ABOUT THIS EXERCISE:
Determine how many lines in the entries below include the word "computer", and reply with that number alone.
********
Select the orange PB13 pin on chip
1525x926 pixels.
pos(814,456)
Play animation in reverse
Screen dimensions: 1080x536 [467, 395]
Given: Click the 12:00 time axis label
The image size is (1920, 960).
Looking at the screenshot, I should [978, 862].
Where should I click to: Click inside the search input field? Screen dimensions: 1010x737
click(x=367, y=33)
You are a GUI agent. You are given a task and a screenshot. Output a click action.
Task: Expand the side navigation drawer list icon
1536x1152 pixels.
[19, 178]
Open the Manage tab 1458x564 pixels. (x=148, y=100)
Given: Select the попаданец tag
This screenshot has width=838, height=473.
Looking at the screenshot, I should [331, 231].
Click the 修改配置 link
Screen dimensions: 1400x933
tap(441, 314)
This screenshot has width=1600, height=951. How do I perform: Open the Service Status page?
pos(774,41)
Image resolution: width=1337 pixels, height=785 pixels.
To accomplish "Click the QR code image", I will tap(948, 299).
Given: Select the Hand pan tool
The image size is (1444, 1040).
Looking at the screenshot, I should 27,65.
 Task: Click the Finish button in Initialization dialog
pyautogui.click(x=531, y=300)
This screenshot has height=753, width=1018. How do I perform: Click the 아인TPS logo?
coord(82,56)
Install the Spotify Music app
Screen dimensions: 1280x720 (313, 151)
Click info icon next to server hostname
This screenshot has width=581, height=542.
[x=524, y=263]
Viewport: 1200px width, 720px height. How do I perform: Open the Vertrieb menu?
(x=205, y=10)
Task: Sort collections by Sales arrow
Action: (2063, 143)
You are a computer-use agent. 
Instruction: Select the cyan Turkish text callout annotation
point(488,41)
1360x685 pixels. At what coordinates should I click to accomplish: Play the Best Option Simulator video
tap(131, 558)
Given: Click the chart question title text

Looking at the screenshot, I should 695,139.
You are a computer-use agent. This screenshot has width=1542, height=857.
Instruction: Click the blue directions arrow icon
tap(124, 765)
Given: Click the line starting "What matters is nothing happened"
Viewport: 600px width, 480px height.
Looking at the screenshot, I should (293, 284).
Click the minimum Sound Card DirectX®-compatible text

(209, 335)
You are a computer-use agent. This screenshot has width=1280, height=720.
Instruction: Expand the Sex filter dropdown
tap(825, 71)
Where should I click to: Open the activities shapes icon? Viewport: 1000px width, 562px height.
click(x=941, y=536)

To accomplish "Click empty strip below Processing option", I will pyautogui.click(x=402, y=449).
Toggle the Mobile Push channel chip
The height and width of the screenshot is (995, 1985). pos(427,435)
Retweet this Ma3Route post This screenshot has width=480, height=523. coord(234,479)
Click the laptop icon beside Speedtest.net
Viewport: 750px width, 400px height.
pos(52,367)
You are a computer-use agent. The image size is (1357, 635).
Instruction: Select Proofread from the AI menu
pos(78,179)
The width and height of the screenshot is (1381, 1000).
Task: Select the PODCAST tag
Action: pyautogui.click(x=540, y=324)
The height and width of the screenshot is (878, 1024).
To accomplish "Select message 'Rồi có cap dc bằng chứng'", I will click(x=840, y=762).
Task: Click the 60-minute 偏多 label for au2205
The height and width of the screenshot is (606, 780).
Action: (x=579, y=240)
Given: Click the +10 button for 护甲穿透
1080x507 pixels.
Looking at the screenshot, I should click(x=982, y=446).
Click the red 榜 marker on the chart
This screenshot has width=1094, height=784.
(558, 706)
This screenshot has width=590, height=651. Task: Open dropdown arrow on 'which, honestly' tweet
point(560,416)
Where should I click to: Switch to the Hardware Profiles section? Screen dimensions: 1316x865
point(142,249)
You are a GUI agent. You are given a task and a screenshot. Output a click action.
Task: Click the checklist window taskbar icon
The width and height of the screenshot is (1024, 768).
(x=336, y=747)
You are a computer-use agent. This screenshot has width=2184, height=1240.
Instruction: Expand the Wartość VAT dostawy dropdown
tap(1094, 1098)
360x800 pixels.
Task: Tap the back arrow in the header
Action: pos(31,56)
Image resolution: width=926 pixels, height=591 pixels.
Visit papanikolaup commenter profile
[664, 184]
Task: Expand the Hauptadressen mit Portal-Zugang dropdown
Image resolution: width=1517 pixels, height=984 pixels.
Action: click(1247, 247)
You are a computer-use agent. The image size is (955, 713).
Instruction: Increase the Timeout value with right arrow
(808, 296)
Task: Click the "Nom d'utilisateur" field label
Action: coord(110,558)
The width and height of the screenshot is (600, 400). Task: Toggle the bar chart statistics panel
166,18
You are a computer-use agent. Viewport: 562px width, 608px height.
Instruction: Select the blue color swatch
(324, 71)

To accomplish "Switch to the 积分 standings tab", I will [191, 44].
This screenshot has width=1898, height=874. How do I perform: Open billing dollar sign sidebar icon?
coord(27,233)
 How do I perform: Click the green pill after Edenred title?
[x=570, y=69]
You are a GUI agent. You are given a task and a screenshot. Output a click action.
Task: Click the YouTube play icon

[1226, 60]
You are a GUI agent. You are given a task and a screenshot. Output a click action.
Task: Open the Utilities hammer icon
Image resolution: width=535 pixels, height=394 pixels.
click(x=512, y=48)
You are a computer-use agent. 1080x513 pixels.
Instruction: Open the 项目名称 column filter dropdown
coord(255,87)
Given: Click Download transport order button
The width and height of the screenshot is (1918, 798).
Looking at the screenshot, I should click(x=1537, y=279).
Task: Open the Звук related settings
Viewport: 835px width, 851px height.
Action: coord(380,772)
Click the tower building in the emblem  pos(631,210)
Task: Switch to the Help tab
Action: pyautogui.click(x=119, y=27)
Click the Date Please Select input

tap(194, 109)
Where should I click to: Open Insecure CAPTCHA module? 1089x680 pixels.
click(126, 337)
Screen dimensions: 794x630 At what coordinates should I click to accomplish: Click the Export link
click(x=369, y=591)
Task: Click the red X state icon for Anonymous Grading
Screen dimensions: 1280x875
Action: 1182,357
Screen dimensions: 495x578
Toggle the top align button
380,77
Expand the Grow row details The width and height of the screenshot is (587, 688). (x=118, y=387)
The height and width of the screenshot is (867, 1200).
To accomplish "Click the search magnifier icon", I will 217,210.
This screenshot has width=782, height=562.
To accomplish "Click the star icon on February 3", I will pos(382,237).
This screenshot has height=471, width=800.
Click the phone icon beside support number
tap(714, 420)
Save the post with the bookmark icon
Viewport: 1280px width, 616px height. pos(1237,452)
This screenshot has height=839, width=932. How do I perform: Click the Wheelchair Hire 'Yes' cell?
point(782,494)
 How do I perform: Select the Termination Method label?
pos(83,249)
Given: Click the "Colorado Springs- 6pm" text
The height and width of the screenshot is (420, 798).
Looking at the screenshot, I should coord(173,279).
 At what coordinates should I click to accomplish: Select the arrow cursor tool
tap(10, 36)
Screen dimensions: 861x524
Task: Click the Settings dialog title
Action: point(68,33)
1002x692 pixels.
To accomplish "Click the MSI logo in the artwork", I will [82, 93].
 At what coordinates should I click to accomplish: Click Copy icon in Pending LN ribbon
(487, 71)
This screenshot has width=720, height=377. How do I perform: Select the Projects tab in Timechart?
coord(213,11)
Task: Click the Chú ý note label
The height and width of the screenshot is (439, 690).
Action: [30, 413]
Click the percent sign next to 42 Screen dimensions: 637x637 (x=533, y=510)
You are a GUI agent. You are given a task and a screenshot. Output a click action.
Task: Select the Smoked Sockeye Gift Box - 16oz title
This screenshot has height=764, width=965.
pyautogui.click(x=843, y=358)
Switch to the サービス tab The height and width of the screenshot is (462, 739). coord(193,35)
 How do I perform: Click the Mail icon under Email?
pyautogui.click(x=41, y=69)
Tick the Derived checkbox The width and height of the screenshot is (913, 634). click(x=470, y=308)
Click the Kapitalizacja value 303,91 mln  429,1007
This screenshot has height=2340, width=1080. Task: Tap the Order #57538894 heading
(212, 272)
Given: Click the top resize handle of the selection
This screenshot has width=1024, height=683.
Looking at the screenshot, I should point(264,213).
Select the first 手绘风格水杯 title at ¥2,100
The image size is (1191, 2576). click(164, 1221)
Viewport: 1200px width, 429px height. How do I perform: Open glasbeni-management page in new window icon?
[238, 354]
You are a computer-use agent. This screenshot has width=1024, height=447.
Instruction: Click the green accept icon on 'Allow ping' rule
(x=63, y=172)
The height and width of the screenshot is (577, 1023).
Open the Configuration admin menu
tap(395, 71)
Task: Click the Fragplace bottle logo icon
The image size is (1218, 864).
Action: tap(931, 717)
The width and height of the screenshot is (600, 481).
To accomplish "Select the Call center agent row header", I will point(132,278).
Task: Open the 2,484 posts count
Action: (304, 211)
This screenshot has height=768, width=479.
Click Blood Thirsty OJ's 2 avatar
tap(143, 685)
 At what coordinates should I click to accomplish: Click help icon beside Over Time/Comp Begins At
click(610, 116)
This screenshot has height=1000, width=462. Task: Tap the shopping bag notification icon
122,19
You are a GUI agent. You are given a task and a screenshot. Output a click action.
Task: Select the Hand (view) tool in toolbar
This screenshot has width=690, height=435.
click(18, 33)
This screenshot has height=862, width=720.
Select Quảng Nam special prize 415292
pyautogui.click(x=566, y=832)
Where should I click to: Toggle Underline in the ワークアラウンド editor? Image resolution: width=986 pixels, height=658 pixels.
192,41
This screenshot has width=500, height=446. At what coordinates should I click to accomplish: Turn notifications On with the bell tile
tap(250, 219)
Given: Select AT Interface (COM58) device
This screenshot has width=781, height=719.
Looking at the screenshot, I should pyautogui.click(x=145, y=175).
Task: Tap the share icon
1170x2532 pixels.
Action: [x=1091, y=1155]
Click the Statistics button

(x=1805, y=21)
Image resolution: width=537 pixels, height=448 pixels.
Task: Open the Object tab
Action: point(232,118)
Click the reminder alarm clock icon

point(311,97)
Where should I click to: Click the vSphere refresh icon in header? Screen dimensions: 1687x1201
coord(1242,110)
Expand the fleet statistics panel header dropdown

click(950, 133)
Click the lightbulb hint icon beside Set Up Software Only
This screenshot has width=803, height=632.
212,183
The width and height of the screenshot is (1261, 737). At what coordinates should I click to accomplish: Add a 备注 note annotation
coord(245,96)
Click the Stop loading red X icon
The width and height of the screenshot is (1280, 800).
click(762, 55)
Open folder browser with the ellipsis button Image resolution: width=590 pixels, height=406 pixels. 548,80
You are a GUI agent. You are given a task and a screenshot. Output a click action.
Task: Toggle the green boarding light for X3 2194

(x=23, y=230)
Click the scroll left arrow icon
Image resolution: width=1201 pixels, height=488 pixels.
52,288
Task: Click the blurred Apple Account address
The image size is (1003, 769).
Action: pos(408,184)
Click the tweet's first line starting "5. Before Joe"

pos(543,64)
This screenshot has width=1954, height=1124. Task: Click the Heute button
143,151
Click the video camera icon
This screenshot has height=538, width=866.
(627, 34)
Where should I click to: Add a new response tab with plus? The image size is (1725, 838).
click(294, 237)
********
TASK RESULT:
9